Swedish Institute of Computer Science
User-adaptive systems rely on modelling aspects of the user [Kobsa and Wahlster 1989]. There exists many approaches to user modelling, both knowledge-based and statistical. A common problem for all user modelling approaches is that they require boot-strapping. When the system is designed, the designers will not know how users will react to it and behave within it, and consequently, they cannot construct the appropriate ways for systems to adapt beforehand. In knowledge-based approaches to user modeling, the bootstrap problem appears as a serious design problem. The rules for adaptations cannot be formed or weighted unless the system has been put to test with users, and once in place, they will affect user behaviour so that they may no longer apply. This is what we have chosen to call the 'hen and egg problem' of bootstrapping system adaptivity.
The problem is to some extent overcome in purely statistically based systems such as collaborative filtering systems [Resnick and Varian 1997]. In a collaborative filtering system, there are no a priori rules for adaptations: instead, the system collects information about user behaviour for similar users, and aggregates this information in presenting recommendations to individuals. This turns the user modelling bootstrapping problem into one of selecting an aggregation algorithm with desireable machine learning properties [Breese et al. 1998]. But it does not entirely eliminate the hen and egg problem - it is instead turned into a run time problem.

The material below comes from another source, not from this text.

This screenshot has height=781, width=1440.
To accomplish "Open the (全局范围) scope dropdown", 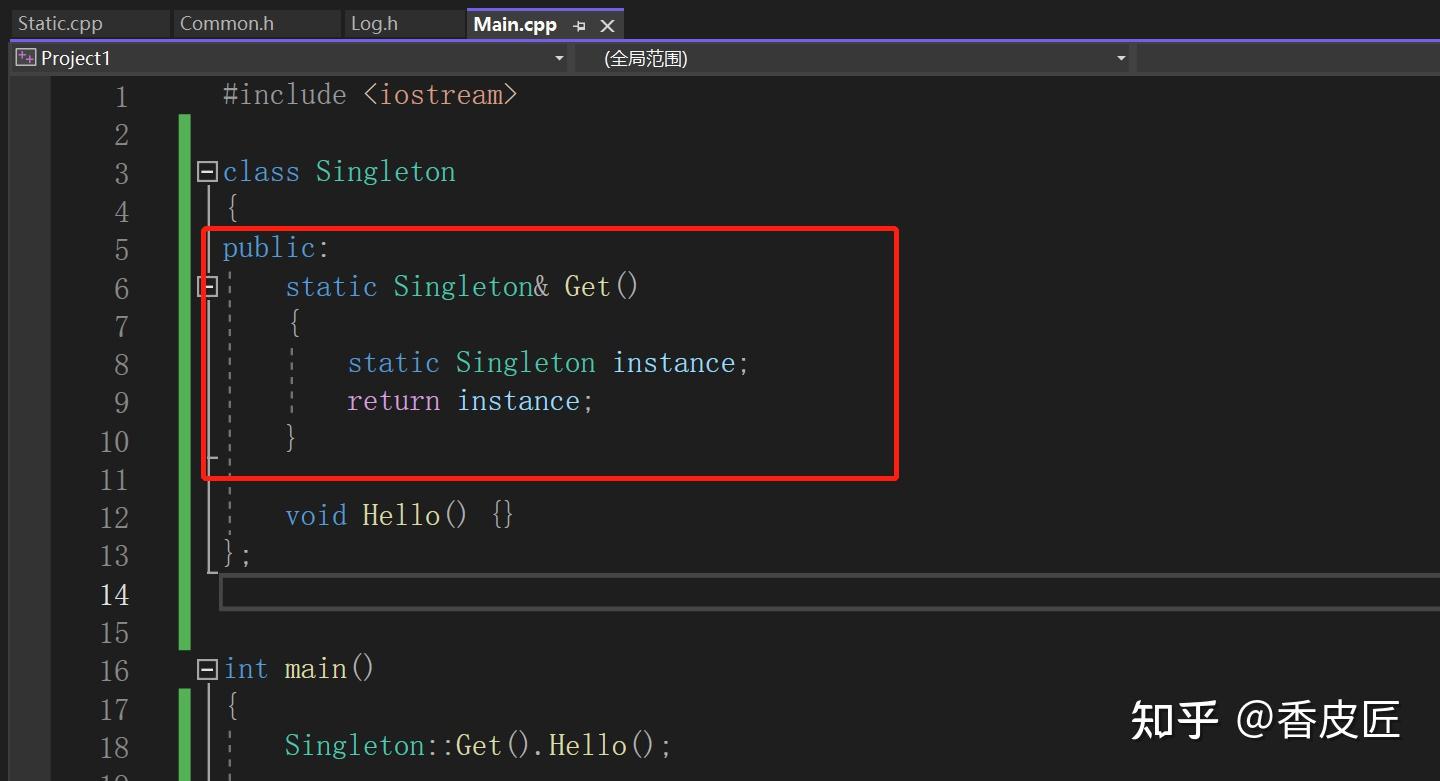I will pos(1120,58).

New recommenation systems give poor recommendations, which in turn causes users to stop trusting them, or even stop using them.
In this paper, we report an early study of a user-adaptive information filtering system that combines aspects of knowledge-based and statistically based user modelling in a way that allows for both design-time and run-time bootstrapping. This study is used as background for a discussion of appropriate methods for bootstrapping filter adaptivity.
In the EdInfo project, we have developed an approach to recommendation systems that aims at combining a knowledge-based approach to filtering with a collaborative/statistical approach [Waern et al. 1998, 1999]. The idea is to combine human expertise (an editor or information broker) with machine intelligence in order to achieve a high quality of the filtered information provided to the end user. The combination is achieved by using a keywords model for representing both users and filtered documents. Each user sets up a profile as a set of interesting terms, and documents are in the same way indexed by the editor with a set of interesting terms. A user recieves all documents for which at least one keyword fit.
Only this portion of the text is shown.